One thing I will say is I’m going to be recording all these classes. However, attendance is still required. It’s 10% of your grade, and we’ll talk more about that next class, how I’m going to record that. The recordings are there for your reference, but don’t use them as a substitute for coming in person. Unless you have a legitimate excuse, you will lose points, because this is important.

I also want to say, let me know if you’re not okay with me recording these. My goal is to put them on YouTube. I’m trying to create a massive online open course with this content to start to fill it out. The camera will always be on me. Your voice might get into here, but your image won’t. If you say anything that you don’t want, or you just feel uncomfortable about this, reach out to me now, before I post anything.

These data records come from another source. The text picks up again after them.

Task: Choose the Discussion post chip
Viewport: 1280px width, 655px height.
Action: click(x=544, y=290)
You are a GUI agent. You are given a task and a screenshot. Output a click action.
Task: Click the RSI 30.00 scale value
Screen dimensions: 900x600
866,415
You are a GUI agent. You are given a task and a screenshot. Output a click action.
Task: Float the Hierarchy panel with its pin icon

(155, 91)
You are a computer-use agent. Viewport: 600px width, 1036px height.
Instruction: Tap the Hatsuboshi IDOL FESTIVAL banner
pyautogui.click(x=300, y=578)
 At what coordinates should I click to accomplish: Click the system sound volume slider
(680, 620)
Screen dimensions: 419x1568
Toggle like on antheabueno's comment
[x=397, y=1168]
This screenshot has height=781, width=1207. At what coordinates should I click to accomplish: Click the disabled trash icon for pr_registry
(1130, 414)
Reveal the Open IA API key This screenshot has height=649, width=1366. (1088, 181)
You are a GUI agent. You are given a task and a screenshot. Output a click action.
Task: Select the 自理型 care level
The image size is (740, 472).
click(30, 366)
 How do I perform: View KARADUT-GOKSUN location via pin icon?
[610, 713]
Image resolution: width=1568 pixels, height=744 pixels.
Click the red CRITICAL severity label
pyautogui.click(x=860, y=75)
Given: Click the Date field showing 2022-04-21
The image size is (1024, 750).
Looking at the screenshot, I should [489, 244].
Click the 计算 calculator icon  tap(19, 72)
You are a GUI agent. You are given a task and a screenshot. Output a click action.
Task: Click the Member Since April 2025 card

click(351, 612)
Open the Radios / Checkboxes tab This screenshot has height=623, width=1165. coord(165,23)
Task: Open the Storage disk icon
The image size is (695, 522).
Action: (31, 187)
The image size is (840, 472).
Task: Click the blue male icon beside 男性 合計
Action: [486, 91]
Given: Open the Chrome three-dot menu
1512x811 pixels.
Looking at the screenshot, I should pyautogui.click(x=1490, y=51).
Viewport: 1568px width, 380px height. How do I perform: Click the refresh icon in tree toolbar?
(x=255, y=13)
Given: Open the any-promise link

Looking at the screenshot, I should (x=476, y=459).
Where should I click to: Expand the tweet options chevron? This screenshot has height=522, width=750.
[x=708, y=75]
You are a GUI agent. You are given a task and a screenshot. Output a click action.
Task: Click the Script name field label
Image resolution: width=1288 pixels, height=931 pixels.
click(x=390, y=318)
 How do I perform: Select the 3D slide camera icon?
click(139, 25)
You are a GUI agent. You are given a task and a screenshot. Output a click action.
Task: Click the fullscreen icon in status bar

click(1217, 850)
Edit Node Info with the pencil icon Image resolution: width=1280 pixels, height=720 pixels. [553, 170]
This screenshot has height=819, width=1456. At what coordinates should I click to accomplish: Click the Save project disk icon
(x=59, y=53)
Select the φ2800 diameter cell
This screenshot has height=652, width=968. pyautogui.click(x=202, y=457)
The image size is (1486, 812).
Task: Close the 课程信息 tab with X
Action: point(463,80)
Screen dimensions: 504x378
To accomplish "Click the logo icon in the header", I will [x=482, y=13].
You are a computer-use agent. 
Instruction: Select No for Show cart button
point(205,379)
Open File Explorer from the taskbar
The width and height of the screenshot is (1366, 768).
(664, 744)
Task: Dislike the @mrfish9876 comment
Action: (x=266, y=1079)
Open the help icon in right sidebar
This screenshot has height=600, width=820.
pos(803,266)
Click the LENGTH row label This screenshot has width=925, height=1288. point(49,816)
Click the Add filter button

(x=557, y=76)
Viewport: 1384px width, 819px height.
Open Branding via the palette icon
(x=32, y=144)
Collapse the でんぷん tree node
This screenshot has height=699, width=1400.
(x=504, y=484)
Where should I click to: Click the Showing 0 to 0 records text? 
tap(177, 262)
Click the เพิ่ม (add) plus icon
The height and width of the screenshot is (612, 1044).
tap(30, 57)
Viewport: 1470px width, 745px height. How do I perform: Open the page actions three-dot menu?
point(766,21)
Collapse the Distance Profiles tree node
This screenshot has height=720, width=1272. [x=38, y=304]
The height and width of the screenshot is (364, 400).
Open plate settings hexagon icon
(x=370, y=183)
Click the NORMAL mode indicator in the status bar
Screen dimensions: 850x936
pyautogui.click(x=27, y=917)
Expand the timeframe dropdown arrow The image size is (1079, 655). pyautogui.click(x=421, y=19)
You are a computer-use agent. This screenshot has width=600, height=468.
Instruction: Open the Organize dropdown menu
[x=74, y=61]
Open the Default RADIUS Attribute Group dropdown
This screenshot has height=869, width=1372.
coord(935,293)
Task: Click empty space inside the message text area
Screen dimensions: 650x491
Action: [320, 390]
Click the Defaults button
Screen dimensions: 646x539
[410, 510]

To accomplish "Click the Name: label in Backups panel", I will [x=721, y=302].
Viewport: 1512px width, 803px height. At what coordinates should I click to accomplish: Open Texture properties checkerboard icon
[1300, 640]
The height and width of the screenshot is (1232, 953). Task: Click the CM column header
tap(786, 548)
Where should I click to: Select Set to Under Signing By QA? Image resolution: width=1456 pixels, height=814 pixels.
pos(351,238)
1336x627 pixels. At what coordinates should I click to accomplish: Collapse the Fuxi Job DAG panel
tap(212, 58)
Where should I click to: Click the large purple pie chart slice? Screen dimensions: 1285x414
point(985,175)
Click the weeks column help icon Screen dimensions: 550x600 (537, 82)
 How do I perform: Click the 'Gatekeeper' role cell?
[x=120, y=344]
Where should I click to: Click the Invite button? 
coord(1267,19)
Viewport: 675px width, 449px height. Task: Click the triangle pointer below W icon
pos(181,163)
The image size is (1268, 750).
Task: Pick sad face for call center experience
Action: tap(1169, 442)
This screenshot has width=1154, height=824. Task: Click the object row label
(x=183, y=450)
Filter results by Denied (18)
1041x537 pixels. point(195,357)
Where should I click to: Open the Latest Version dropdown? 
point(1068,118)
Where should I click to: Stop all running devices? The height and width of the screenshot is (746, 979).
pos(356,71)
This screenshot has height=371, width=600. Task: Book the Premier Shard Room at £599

It’s in person. Oh yeah, the textbook. Eventually, I’ll be writing an open access textbook on this topic, but for now we’re using this one, which is free through the U of M libraries. I think you have to be logged in to access it, so if that throws up a flag, that’s why, but it’s at that link.

The final thing maybe to note is that there’s going to be the Canvas page, yes, but I actually don’t want to use the Canvas page very much. It’s only going to be for announcements, assignment submission, and grade reporting, but I hate Canvas. Why? Well, everybody hates it, but more specifically, because it’s proprietary. It’s a closed system. It’s not freely editable by anybody.

Instead, what we’re going to use is our course website. I’ll refer to the course Canvas page, but then the first thing it does is link to the course website. There’s Canvas, but not much will be on here. You still will submit things, assignments there. But it just links to our course website. You’ll find that’s where you can get the actual syllabus.

I used to be a web designer, so that’s why everything is on my personal website.

Really, the critical thing is the schedule. This will be updated. The topics that we have and the specific dates, they may change a little bit. The ones that won’t change are the dates of the midterm and the final, so that you can schedule. This is an interactive course, and based on student interest, we may reorganize the topics. As we go, we’ll be filling up links here.

The readings for the next class, Friday, are there. There’s two here. It’s a really quick read on donut economics, and the details of it, and an optional longer reading on it. We’ll also populate this with videos and slides, and any notes on assignments are going to be here.

I really didn’t get through all the parts of the syllabus today, because I kind of got long-winded, which I’m tended to do. So I might hit on a few points next class.

Other than that, I’m excited. You’re free to go. Feel free to ask me any questions. We’ll kick off where we left off. Do make sure you read that Donut Economics website. Thank you.